• Provided text
^^^^^^^^
# mounting armorskids to HS828



## jerseyjeff (Jan 30, 2015)

I have an HS828, which I love, it is easily 18 years old, and starts first time, every time. (well except when the key is in the off position)

yep, I have munched some shear pins, but it is a beast. Last winter I ran it 6 hours straight (had to gas it a few times) and it cheerfully blasted all the snow away. I did wear down the scraper bar, and because of the rough sidewalks in the area, I did catch the augers and the bucket sides enough to do some damage. 

This season I ordered up some armorskids, and hope to have them in hand on sat, and get them on the blower. My friends ariens has skids on the bucket, but the honda has them behind the bucket, and I am now wondering if I should reinforce the bucket on both sides with some steel before I bolt up the armorskids. 

I was thinking a 1/8 inch steel plate on the inside, then the same on the outside, trapped with a nut (that will also space it) then the armorskids. 

Thoughts? 

I am a little scared to drill holes in my baby...
^^^^^^^^
• Provided records
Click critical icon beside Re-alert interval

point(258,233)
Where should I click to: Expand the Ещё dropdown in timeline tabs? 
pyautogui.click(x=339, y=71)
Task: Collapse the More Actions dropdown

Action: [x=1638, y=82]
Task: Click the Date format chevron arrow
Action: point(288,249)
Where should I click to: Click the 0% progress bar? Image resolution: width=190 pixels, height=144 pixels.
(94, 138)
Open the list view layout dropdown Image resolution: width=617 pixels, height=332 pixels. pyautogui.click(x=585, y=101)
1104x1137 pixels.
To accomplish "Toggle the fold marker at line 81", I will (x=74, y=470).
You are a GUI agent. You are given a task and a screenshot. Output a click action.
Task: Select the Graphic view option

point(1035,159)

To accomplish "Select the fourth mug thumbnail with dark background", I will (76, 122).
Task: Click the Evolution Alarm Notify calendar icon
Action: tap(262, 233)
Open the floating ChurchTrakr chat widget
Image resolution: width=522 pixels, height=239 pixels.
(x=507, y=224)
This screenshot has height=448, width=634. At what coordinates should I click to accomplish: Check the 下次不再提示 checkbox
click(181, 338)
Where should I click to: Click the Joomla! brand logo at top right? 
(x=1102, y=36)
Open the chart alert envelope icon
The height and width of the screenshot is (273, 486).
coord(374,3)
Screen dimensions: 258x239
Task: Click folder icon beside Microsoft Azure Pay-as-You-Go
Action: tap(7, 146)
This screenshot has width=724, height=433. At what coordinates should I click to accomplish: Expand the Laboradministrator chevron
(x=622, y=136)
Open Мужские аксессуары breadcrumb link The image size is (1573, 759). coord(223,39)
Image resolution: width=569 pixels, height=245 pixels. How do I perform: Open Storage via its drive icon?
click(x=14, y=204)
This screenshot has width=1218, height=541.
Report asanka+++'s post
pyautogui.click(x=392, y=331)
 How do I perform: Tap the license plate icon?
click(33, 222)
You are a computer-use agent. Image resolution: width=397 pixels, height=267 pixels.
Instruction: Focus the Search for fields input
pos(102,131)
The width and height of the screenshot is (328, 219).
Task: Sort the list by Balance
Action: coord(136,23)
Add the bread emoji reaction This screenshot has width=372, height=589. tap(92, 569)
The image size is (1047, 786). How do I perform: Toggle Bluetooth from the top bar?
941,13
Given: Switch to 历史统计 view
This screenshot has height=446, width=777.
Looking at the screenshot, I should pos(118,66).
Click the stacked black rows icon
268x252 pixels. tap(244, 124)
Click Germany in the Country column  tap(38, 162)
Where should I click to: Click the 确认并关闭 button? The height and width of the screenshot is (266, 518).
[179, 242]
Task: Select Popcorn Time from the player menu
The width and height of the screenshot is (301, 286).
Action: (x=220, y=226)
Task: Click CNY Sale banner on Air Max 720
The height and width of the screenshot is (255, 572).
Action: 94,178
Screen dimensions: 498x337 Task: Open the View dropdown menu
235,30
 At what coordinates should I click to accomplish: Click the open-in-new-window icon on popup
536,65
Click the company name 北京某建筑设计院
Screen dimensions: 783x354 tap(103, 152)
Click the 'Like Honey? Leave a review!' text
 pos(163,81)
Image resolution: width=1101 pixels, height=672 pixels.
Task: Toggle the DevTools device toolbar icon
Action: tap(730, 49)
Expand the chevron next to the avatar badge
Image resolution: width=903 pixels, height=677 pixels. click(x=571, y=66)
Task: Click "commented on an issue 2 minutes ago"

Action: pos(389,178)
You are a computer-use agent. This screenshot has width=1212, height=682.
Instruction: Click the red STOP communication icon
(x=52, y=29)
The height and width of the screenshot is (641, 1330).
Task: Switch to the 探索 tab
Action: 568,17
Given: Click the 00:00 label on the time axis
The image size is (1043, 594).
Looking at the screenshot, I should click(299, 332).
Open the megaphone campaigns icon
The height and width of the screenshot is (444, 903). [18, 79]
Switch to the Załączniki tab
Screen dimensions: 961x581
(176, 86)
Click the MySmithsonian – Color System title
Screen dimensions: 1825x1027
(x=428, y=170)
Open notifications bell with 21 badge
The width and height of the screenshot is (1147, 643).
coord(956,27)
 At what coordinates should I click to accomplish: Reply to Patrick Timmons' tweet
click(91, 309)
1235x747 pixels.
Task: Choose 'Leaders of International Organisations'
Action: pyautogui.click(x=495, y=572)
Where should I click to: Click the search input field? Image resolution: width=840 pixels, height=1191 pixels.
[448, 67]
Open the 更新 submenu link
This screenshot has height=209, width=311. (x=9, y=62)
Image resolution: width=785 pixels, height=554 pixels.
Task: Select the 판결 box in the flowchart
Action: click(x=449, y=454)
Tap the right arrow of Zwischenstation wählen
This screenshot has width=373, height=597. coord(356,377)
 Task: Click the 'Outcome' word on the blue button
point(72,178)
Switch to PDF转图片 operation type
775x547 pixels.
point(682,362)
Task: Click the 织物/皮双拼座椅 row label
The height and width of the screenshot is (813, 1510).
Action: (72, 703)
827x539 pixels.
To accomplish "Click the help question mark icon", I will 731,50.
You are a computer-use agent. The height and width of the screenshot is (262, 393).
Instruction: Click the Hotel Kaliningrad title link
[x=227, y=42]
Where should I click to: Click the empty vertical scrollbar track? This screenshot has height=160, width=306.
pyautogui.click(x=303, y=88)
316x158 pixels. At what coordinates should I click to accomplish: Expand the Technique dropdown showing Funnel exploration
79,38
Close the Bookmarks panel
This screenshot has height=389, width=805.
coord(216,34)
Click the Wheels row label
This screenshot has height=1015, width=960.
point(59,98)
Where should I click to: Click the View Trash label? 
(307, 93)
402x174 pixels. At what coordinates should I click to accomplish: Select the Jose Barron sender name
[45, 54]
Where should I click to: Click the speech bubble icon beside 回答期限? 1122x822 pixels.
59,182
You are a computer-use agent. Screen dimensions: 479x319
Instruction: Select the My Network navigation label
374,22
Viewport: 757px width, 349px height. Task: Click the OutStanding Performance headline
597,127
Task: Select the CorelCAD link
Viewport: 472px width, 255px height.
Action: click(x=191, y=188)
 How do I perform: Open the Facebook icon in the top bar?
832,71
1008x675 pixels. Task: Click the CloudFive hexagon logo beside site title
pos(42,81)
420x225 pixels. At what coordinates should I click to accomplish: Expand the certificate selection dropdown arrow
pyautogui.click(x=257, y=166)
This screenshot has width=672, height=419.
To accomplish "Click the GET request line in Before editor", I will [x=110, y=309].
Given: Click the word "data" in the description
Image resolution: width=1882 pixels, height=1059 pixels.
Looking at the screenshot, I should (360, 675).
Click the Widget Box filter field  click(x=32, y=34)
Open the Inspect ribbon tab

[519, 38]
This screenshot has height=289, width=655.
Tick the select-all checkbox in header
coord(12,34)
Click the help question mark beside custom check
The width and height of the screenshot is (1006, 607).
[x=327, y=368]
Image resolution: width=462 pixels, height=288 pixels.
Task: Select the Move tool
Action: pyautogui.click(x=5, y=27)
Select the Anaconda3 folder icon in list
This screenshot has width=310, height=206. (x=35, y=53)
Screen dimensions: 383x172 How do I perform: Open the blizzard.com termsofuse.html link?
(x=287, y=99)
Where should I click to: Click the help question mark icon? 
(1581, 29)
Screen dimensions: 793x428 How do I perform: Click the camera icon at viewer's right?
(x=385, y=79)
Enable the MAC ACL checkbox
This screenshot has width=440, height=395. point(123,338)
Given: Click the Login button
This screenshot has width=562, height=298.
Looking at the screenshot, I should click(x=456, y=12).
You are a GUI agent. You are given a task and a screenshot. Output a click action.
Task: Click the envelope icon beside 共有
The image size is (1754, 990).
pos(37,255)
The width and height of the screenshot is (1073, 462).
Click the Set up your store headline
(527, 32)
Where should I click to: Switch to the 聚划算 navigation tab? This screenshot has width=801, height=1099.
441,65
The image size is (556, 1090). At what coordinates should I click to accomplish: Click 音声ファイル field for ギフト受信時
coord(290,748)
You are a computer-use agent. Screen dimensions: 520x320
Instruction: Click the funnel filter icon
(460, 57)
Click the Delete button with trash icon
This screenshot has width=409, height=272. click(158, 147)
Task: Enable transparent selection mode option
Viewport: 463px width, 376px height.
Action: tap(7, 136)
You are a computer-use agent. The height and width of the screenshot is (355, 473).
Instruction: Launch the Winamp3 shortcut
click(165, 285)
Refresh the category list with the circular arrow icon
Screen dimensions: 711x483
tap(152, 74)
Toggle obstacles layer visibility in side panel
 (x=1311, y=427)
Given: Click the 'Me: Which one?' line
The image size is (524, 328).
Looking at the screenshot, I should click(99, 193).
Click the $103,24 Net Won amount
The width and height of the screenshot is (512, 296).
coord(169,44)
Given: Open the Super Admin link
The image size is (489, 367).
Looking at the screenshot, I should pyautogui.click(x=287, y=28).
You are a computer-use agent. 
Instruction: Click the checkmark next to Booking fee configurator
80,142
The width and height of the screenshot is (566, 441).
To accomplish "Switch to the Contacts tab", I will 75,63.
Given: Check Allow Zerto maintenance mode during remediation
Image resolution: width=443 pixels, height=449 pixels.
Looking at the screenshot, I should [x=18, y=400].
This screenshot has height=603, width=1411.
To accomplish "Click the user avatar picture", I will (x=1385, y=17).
^^^^^^^^
• Stated problem
In the forum post about mounting armorskids to the HS828, what thickness of steel plate does the writer consider for reinforcing the bucket?

• Response to the exercise
1/8 inch